Perjalanan menuju mobil listrik yang benar-benar berkelanjutan masih panjang, menuntut perbaikan di setiap tahap siklus hidupnya.

Mobil listrik (EV) seringkali dipandang sebagai pahlawan dalam perang melawan perubahan iklim, sebuah kunci untuk membersihkan sektor transportasi yang menyumbang emisi signifikan. Pesona utamanya terletak pada janji nol emisi gas buang, menawarkan harapan udara kota yang lebih segar dan jejak karbon yang lebih ringan di jalanan. Namun, di balik citra hijaunya, tersembunyi sebuah pertanyaan kompleks: seberapa ramah lingkungan sesungguhnya mobil listrik jika kita melihat keseluruhan perjalanannya, dari tambang hingga akhir masa pakainya? 

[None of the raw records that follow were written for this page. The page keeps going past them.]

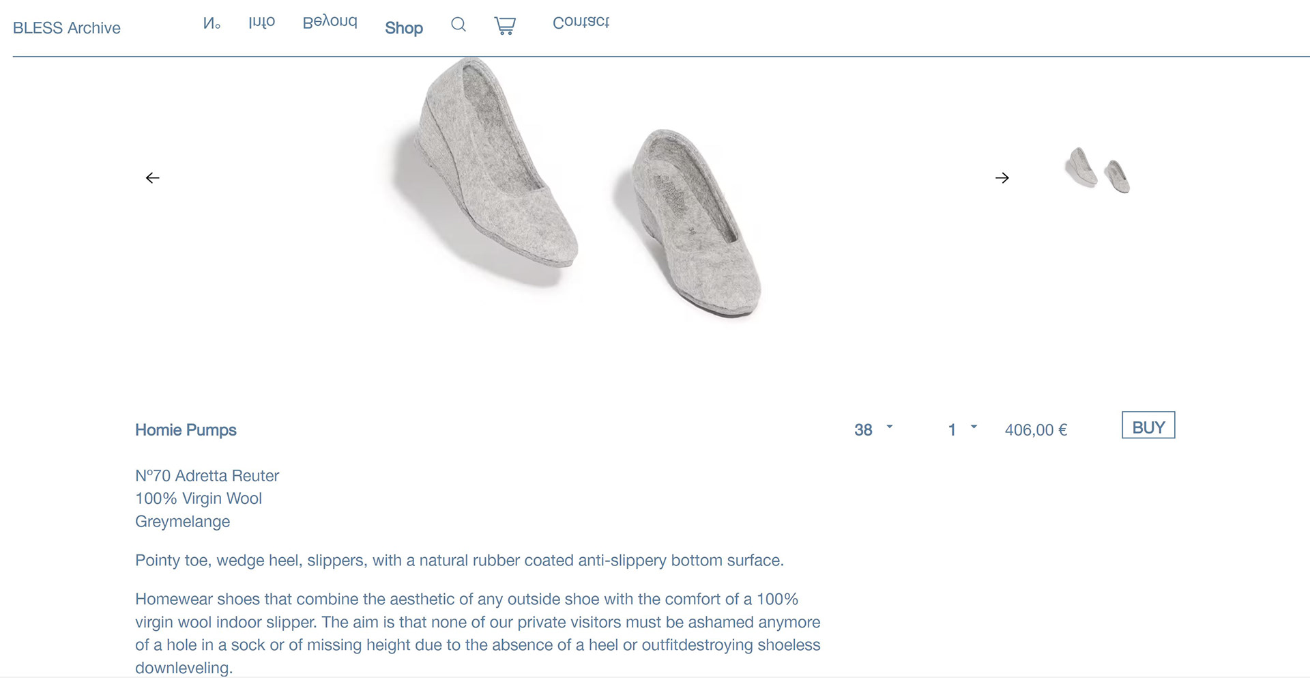Open the search magnifier icon
The height and width of the screenshot is (678, 1310).
click(x=459, y=25)
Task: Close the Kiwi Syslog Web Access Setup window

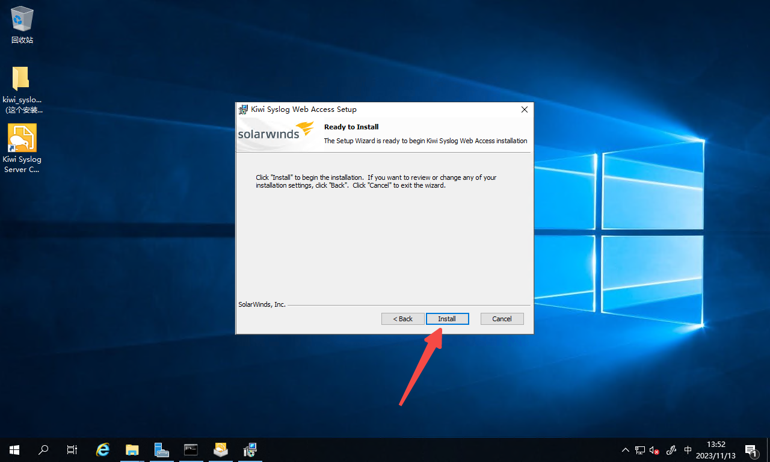Action: tap(524, 109)
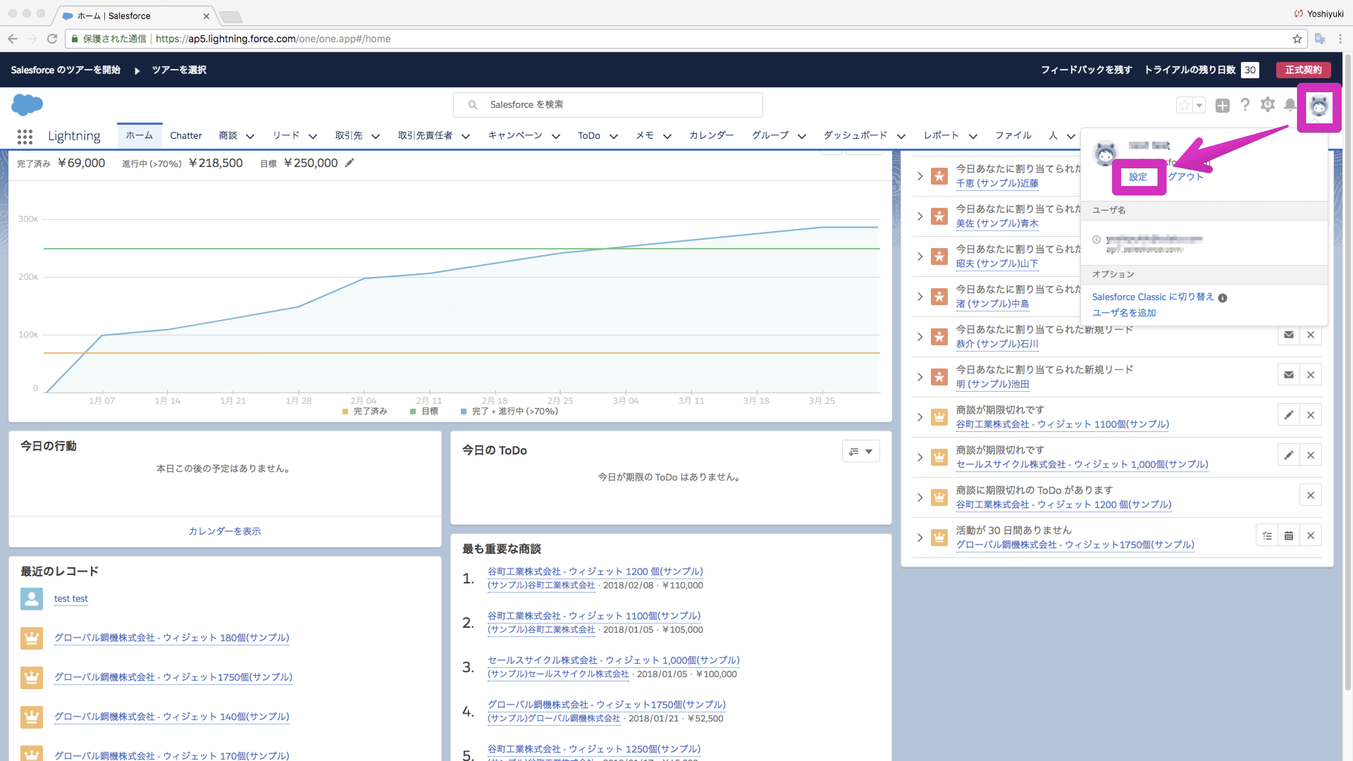
Task: Open 今日の ToDo filter dropdown
Action: 860,451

Perjalanan sebuah EV dimulai dengan beban lingkungan yang tak terlihat. Proses produksinya, terutama pembuatan baterai lithium-ion berkapasitas besar, ternyata meninggalkan jejak karbon awal yang cukup besar, sering disebut sebagai “utang karbon”. Faktanya, emisi dari pembuatan baterai saja bisa menyumbang 40% hingga 60% dari total emisi produksi mobil listrik, bahkan bisa setara atau lebih besar dari emisi pembuatan seluruh komponen mobil lainnya. 

Yang Shao-Horn, Profesor Teknik di MIT, menjelaskan salah satu alasannya. “Untuk menyintesis material yang dibutuhkan untuk produksi, diperlukan panas antara 800 hingga 1.000 derajat Celsius—suhu yang hanya dapat dicapai secara hemat biaya dengan membakar bahan bakar fosil, yang kembali menambah emisi CO2,” ungkapnya.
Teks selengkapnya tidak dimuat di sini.